C’est manifeste depuis le début de son pontificat: le pape aime les périphéries. Lui-même originaire des marges (de l’Europe en tout cas), il ne cesse de se rendre attentif aux personnes sans-voix. Aux plus petits, aux blessés, aux fragilisés de la route. Et il invite l’Eglise entière à faire de même.
Parmi les catégories de « marginaux », il en est une pour laquelle il nourrit une attention – une affection même – particulière: les migrants. De Lampedusa (2013) à Marseille (2023) en passant par Lesbos (2021), c’est sans relâche que l’évêque de Rome se fait leur défenseur. Parallèlement, c’est inlassablement qu’il dénonce « les peurs », « l’indifférence », « les portes fermées » ou encore « l’égoïsme » des Occidentaux.
Nous l’avons déjà écrit ici: le pape est parfaitement dans son rôle. Fidèle à l’Evangile, François est là pour éveiller nos consciences et réveiller nos cœurs, pour lutter contre les injustices et faire œuvre prophétique. Il agit avec foi et passion. Avec un souci de cohérence aussi: difficile d’identifier, chez lui, un décalage entre les propos et les actes.
Reste que la méthode de François comporte aussi des limites. A l’extérieur de l’Eglise, certains admettent volontiers ne plus écouter le Saint-Siège sur les questions migratoires. Et à l’intérieur de l’Eglise, de nombreux catholiques regrettent la vision « caricaturale » du pape. Un risque existe: celui que le clivage sur la question se transforme en véritable rupture.
Que faire? Aurions-nous l’audace de formuler trois suggestions au pape? Essayons.
1) François pourrait-il davantage saluer ce que nombre d’Occidentaux font déjà? Ils sont nombreux, croyants et non-croyants, à s’engager sincèrement en faveur de l’accueil et de l’intégration des migrants. En écoutant François, on a parfois l’impression que les Occidentaux ne seraient que des égoïstes…

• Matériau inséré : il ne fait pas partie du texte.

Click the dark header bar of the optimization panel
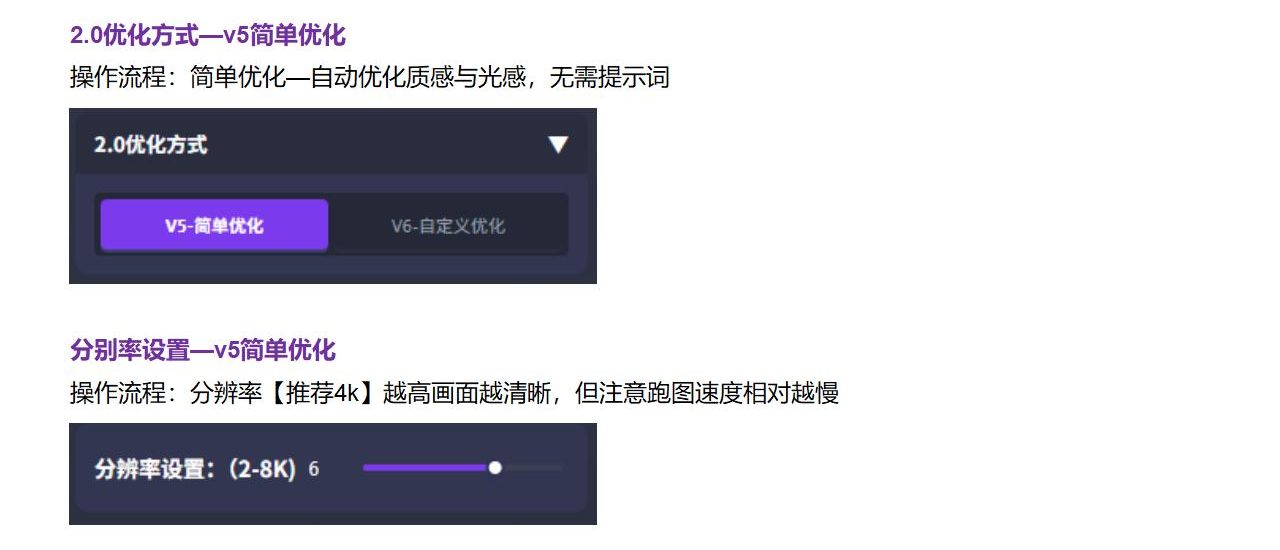This screenshot has width=1280, height=550. click(x=331, y=144)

2) Pourrait-il aussi reconnaître un peu plus la difficulté du défi? La migration n’est pas une question facile. Construire des sociétés multiculturelles apaisées nécessite des efforts collectifs et individuels, de la part de toutes les parties.
3) Enfin, François pourrait-il aussi écouter un peu plus les peurs suscitées par les migrants? Qu’elles soient excessives ou fondées n’est pas la question: on ne trouvera pas de solution heureuse sans prendre en compte les émotions des gens. Les ignorer revient parfois même à les attiser.